DEVICE = 'cuda' # 'cuda' , 'cpu'
torch.set_default_tensor_type('torch.cuda.FloatTensor')

BATCH_SIZE = 64 # how many independent sequence we process in parallel
CONTEXT_L = 256 # the max context length for input and output

## Loading Data & Tokenizer

In [3]:
with open('input.txt', 'r', encoding='utf-8') as f:
    text = f.read()

In [4]:
print(len(text))
print(text[:100])

1115394
First Citizen:
Before we proceed any further, hear me speak.

All:
Speak, speak.

First Citizen:
You


In [5]:
# Get the unique chars of the text by set()
chars = sorted(list(set(text)))
NCLASS = len(chars)
print(''.join(chars))
NCLASS


 !$&',-.3:;?ABCDEFGHIJKLMNOPQRSTUVWXYZabcdefghijklmnopqrstuvwxyz


65

In [6]:
# encoder tokenizer
ch_to_i = { ch:i for i,ch in enumerate(chars) }
encode = lambda s: [ ch_to_i[ch] for ch in s ]

# decoder tokenizer
i_to_ch = { i:ch for ch,i in ch_to_i.items()}
decoder = lambda si: ''.join([i_to_ch[i] for i in si])

print(encode('hi there!'))
print( decoder(encode('hi there!')) )

[46, 47, 1, 58, 46, 43, 56, 43, 2]
hi there!


1. Google use Sentence Piece for tokenization.

SentencePiece is an unsupervised text tokenizer and detokenizer mainly for Neural Network-based text generation systems where the vocabulary size is predetermined prior to the neural model training. SentencePiece implements subword units (e.g., byte-pair-encoding (BPE) [Sennrich et al.]) and unigram language model [Kudo.]) with the extension of direct training from raw sentences.

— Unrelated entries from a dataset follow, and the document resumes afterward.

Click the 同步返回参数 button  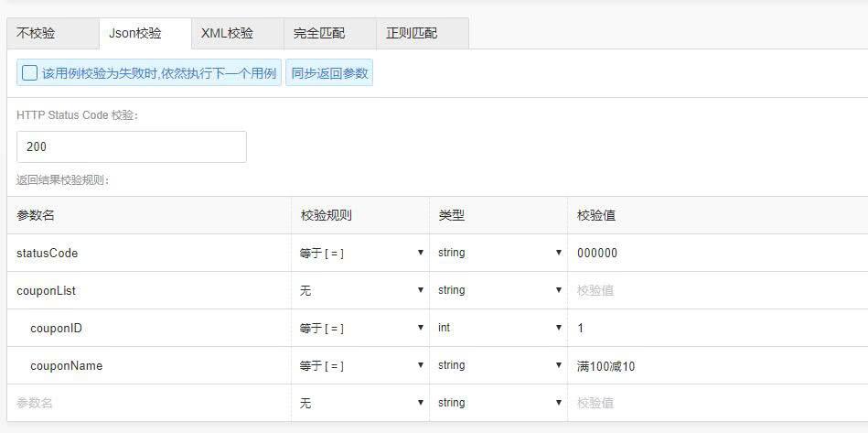[329, 73]

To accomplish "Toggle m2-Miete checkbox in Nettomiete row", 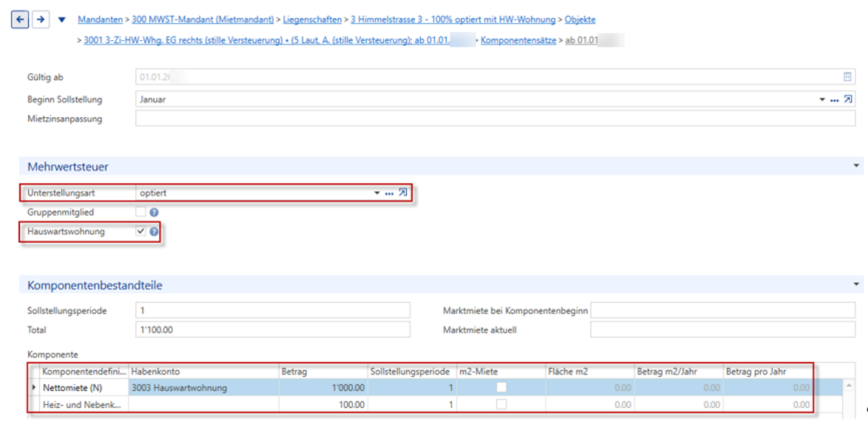I will (501, 387).
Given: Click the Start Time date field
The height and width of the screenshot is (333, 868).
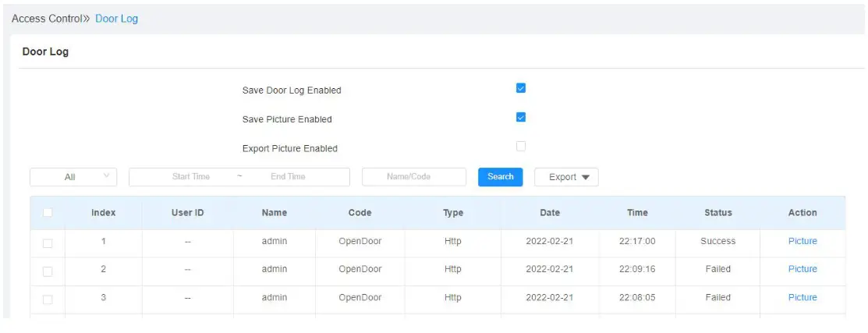Looking at the screenshot, I should pyautogui.click(x=191, y=177).
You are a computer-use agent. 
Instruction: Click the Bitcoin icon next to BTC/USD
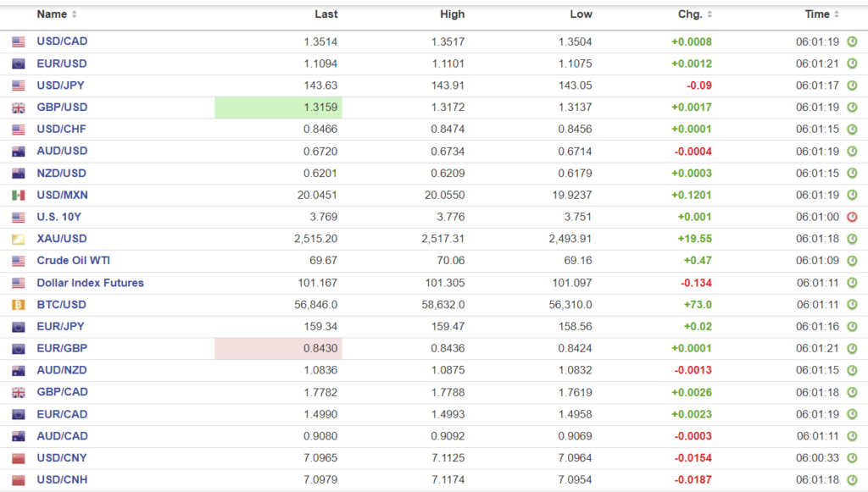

SentencePiece allows us to make a purely end-to-end system that does not depend on language-specific pre/postprocessing.

https://github.com/google/sentencepiece

2. tiktoken is a fast BPE tokeniser for use with OpenAI's models.

https://github.com/openai/tiktoken

In [7]:
enc_data = torch.tensor(encode(text), dtype=torch.long, device=DEVICE)
print(enc_data.shape, enc_data.dtype)
print(enc_data[:100])

torch.Size([1115394]) torch.int64
tensor([18, 47, 56, 57, 58,  1, 15, 47, 58, 47, 64, 43, 52, 10,  0, 14, 43, 44,
        53, 56, 43,  1, 61, 43,  1, 54, 56, 53, 41, 43, 43, 42,  1, 39, 52, 63,
         1, 44, 59, 56, 58, 46, 43, 56,  6,  1, 46, 43, 39, 56,  1, 51, 43,  1,
        57, 54, 43, 39, 49,  8,  0,  0, 13, 50, 50, 10,  0, 31, 54, 43, 39, 49,
         6,  1, 57, 54, 43, 39, 49,  8,  0,  0, 18, 47, 56, 57, 58,  1, 15, 47,
        58, 47, 64, 43, 52, 10,  0, 37, 53, 59])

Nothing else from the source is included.